Supplied records:

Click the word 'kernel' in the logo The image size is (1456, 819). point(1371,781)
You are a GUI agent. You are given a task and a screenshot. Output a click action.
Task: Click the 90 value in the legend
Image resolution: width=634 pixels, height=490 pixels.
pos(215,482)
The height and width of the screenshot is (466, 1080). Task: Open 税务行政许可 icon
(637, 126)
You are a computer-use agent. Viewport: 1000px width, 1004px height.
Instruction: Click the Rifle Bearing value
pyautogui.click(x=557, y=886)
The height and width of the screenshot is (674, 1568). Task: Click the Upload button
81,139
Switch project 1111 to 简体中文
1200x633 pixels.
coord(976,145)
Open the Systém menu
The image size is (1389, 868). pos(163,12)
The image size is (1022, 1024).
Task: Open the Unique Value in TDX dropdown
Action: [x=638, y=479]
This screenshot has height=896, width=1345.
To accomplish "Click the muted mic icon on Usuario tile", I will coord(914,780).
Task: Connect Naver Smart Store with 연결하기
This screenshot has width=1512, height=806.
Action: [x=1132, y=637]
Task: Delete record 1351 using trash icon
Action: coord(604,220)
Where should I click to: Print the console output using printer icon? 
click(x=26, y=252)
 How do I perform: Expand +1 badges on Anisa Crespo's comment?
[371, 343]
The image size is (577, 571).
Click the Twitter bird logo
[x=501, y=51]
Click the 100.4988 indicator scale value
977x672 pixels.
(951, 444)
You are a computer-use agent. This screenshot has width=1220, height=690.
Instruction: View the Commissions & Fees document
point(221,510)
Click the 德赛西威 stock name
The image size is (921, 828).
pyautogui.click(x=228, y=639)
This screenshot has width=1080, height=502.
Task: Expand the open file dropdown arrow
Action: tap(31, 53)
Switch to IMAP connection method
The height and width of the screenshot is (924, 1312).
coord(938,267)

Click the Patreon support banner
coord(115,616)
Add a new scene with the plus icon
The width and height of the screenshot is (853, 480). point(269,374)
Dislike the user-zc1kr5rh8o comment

Work to be completed: Within the listing above, tally the lines where the word "agent" occurs and write only the total.

Result: 3